Моя единственная мама.
С раннего детства я отличалась от остальных. Темноволосая и загорелая в отличии от бледных и конопатых детишек средней полосы. В приюте при Спасе на Крови я нашла себя и своё единственное предназначение – служить Богам. Новым и Старым.
Я просыпалась с молитвой на устах, с ней же и проваливалась в сон. Агуль всегда была внимательна к монахиням и даровала им то, что по какой-то причине отняли у нас боги – семью. Она рассказывала о послушницах – монахинях, которые дослужились до того, что боги сами являлись к ним, даруя возможность проповедовать их слово. Эти рассказы даровали мне смысл трудиться в познании книги Святых. Там рассказывалось о Смерти – главном божестве. Богиня над богами.
Поначалу это привело меня в ступор, но потом мать-настоятельница разъяснила, что никакое божество жизни, если бы оно и появилось, не превзошло бы своим могуществом Смерть. В конце концов, мы все когда-нибудь покинем этот мир и станем доказательством того, что Смерть всегда побеждает. Каждое мгновение жизни, будь оно счастливое или нет, просто приближает нас к концу.
Агуль любила рассказывать о Грехах, семи приближенных Смерти. Каждый из них имеет по несколько приспешников, облачающихся в вид, привычный людскому глазу, и бродящих по свету, склоняя людей на сторону зла. Ими она пугала нас, когда мы были совсем юными, чтобы оберегать от неверующего люда вне церкви.

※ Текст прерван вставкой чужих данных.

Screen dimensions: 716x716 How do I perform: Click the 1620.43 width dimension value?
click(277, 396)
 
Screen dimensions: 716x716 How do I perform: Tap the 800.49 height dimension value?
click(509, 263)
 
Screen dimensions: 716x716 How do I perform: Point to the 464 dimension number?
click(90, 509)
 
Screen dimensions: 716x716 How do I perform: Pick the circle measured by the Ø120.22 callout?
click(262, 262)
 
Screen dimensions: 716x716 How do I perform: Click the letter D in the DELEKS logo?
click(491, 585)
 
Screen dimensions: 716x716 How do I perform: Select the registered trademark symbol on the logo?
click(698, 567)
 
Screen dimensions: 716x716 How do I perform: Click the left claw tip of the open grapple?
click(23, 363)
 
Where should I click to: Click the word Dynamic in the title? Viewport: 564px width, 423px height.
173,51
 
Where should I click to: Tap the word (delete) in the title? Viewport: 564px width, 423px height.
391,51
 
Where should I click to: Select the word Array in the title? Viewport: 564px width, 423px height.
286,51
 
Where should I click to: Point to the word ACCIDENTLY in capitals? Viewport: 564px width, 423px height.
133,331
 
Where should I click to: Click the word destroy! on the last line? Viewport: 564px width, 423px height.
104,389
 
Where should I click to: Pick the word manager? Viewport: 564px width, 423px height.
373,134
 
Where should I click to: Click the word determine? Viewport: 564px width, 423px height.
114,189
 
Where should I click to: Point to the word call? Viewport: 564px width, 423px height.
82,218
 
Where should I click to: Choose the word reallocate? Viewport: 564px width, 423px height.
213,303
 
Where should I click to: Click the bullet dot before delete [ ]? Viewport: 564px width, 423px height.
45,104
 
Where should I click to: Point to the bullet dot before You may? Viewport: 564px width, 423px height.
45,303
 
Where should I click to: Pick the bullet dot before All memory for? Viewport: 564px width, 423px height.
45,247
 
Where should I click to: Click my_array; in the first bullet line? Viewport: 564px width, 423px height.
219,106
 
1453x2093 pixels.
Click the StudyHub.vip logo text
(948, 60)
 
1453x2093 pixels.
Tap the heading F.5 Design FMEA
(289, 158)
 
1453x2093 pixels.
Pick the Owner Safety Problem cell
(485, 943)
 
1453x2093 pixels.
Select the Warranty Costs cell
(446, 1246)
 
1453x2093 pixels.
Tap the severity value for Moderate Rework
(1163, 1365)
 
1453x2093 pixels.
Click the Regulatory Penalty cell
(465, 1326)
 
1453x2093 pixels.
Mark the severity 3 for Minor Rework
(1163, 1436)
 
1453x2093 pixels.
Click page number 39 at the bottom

Если Агуль и была права насчет Грехов и их приспешников (в чём я ни на миг не сомневаюсь), то с одним из них мне посчастливилось встретиться лично. Позже он едва не стал моим мужем.
Дойдя до небольшого двухэтажного домика в конце улицы я мотаю головой по сторонам. Никого. Юркаю в проем, где должна была быть калитка и мелкими перебежками, держась тени деревьев, добираюсь до порога. Преодолеваю три ступеньки в один шаг и глубоко дышу, чувствуя, как остатки воды выплеснулись из ведра на ноги. Мокрые штанины облепили икры. Холодно. Пошарпанная дверь тихонько скрипнула и закрылась за моей спиной. В нос ударяет запах крепкого алкоголя.
Чревоугодие их побери.
Стянув кожаные сапоги, я неспеша прохожу по узкому коридору с голыми бревенчатыми стенами на кухню. Маленькая комната с низкими потолками наполнена сизым дымом. Тихий, хриплый смех Амура. Катунь, сгорбившись в три погибели, сидит в главе стола и жует сухой хлеб, запивая его из железной кружки. Хастах уселся на дощатом полу, зло поглядывая на Стивера, занимавшего место между темнокожим громилой и Амуром, некогда спасшим и, одновременно, сломавшим мне жизнь.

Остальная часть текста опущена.